PACE

Così lo ha definito il signor Leoluca Orlando (quello che a suo tempo aveva accusato il giudice Giovanni Falcone di tenere dei dossier nascosti nei cassetti. Poi Falcone è morto e Orlando no: chissà se vorrà dire qualcosa): “prigioniero politico” e uno che “rappresenta la volontà di pace in Medio Oriente” nel concedergli la cittadinanza onoraria di Palermo (e meno male che i miei antenati siculi erano di Catania: anche se sono lontani di secoli, la cosa mi inquieterebbe ugualmente, se fossero stati palermitani). Ma ricordiamo le sue parole esatte: “È con grande onore che accogliamo Marwan Barghouti tra i cittadini palermitani – ha detto Orlando -. Prigioniero politico da dodici anni (proprio oggi è l’anniversario del suo arresto), Barghouti rappresenta la volontà di pace in Medio Oriente, e anche chi non condivide questo nostro atto in futuro ricorderà come anche gesti piccoli come quello di oggi saranno serviti per ridare pace a quella terra” (la Repubblica, 15 aprile 2014).

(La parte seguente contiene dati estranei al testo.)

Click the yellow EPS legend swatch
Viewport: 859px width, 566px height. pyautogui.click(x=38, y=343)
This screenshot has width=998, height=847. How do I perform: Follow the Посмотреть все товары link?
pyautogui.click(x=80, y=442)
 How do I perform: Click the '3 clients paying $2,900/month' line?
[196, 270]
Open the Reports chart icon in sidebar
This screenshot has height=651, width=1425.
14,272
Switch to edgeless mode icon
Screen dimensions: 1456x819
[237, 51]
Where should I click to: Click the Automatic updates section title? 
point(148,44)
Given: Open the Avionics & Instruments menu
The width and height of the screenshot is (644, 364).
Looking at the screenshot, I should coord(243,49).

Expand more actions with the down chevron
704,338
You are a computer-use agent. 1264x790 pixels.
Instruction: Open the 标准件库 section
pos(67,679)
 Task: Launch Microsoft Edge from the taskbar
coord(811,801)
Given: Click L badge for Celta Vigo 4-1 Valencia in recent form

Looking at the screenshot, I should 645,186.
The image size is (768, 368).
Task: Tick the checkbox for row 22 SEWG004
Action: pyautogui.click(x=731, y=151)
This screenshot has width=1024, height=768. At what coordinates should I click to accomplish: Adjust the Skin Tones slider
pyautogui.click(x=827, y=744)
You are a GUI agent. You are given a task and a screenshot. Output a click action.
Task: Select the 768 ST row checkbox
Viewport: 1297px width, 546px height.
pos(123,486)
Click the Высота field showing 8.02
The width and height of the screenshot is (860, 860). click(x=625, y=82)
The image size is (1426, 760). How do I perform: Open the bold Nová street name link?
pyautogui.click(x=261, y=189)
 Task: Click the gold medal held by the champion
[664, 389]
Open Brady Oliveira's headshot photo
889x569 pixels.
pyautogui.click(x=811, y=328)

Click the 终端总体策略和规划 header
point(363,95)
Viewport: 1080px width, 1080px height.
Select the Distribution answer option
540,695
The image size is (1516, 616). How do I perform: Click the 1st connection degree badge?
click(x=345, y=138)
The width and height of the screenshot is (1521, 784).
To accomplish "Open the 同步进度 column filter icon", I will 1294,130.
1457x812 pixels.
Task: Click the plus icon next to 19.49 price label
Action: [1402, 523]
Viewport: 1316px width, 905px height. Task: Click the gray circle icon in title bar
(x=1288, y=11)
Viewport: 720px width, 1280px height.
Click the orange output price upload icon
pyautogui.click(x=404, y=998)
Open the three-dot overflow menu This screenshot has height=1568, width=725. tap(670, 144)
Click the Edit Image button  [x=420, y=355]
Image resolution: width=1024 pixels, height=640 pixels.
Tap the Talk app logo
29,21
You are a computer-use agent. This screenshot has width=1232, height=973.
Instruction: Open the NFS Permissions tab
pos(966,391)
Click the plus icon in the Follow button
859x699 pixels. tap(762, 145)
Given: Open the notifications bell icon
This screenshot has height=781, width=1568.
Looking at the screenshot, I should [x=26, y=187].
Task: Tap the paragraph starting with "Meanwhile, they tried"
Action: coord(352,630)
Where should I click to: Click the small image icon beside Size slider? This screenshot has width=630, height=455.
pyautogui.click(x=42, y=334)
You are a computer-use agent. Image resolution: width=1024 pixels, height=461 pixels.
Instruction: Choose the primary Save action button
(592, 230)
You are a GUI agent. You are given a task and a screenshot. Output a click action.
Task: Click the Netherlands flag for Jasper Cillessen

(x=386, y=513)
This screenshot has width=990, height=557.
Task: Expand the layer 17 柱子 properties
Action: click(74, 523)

Non si preoccupi, signor sindaco, ce ne ricorderemo sicuramente. Ricorderemo come, grazie a Lei, la patria della mafia assassina abbia onorato il capo del terrorismo assassino (qui, insieme ad altre notizie e considerazioni importanti, qualche ragguaglio sulle opere per la pace del campione della volontà di pace), uniti in una ideale – ma forse anche operativa? – fratellanza. Ricorderemo come abbia vergognosamente insultato i prigionieri politici (blogger in Iran, dissidenti in Cina, giornalisti in Turchia) accostando loro un terrorista assassino dalle mani grondanti di sangue. Ricorderemo come abbia chiamato il terrorismo col nome di pace. Ricorderemo tutto questo, ne stia sicuro. Così come ricorderemo la sua adesione alla campagna per rimettere questo assassino in condizione di tornare a uccidere civili innocenti, unendosi a esseri immondi nutriti unicamente di odio quali Luisa Morgantini, Egidia Beretta, Moni Ovadia, Gino Strada. Ricorderemo tutto, stia tranquillo.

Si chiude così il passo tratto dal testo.